Вместе — матрос и я — выходим из моих комнат через черный ход. Мимо двери проходят два матроса.
Они медленно идут по пустому коридору, занятые тихим, небрежным разговором. Прямоугольный коридор кажется бесконечным.
Наконец, мы на лестнице. Идем вниз к единственному выходу, уже занятому смешанным караулом из казаков и матросов. Малейшая ошибка, неуверенный шаг, и мы будем обнаружены, и все будет потеряно.
Но мы, кажется, вообще не думаем о такой возможности. Ноги двигаются совершенно автоматически, с идеально сбалансированной точностью, как хорошие машины. Проходим мимо охранника у входной двери как ни в чем ни бывало!
Двигаемся под аркой.
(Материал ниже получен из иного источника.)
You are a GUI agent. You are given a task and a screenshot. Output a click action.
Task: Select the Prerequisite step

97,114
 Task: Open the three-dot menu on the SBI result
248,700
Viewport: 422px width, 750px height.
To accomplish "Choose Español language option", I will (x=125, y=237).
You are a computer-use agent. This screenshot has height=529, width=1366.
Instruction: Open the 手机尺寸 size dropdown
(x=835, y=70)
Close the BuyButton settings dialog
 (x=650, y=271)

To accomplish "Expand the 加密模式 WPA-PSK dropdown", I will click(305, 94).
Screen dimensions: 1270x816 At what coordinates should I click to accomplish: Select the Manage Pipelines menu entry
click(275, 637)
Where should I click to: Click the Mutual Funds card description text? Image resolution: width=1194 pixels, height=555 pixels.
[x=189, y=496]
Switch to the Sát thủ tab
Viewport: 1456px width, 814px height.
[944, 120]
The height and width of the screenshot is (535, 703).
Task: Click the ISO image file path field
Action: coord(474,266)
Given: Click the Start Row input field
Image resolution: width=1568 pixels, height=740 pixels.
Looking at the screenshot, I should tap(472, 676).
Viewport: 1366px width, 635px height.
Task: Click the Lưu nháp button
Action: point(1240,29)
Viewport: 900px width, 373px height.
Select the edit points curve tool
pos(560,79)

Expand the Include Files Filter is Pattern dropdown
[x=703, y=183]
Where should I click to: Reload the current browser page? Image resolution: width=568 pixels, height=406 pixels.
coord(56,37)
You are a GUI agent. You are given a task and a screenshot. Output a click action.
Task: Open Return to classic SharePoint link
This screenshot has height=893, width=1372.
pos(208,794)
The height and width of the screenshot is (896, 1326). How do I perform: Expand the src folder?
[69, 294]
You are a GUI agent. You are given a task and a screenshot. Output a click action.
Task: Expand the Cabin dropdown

Мы оглядываемся. Я, конечно, выгляжу нелепо. Опять ничего.
Проходим на возвышение перед дворцом. Все пусто. Там никого не видно! Нет автомобиля. Сначала мы не можем понять, что произошло.
Мы идем дальше.
Где? Мы не знаем. Двигаться быстрее невозможно.
— Что-то напутали, — говорит мой новый товарищ.
— Пошли назад, — отвечаю я.
Мы возвращаемся.
Мы снова под аркой. Мы оглядываемся. Сейчас за нами наблюдают.
Возвращаемся во дворец, через дверь, противоположную той, через которую мы вышли. Эта дверь ведет прямо в комнату охраны.
Мы слышим затихающий отдаленный рев. Матросы Дыбенко и казаки Краснова бегут наверх, чтобы арестовать меня.
В этот момент нас встречает тот самый друг, который сказал нам, что на выходе нас будет ждать автомобиль.
Незаметно, с видом полного безразличия, он проходит мимо нас, говоря:
— Произошло недоразумение, автомобиль ждет вас на выезде из города, у египетских ворот.
Поворачиваемся и оказываемся в третий раз под аркой.
Это уже слишком. Охранник делает шаг вперед в нашу сторону. Но вот, под аркой, стоит верный друг, офицер, помещенный туда по возможной «необходимости». Он покрыт бинтами; его лицо и тело несут шрамы войны. Он «внезапно» теряет сознание и падает прямо в объятия того, матроса или казака, — не помню, — который собирался подойти к нам.
Все взоры обращаются на потерявшего сознание офицера. Проскальзываем.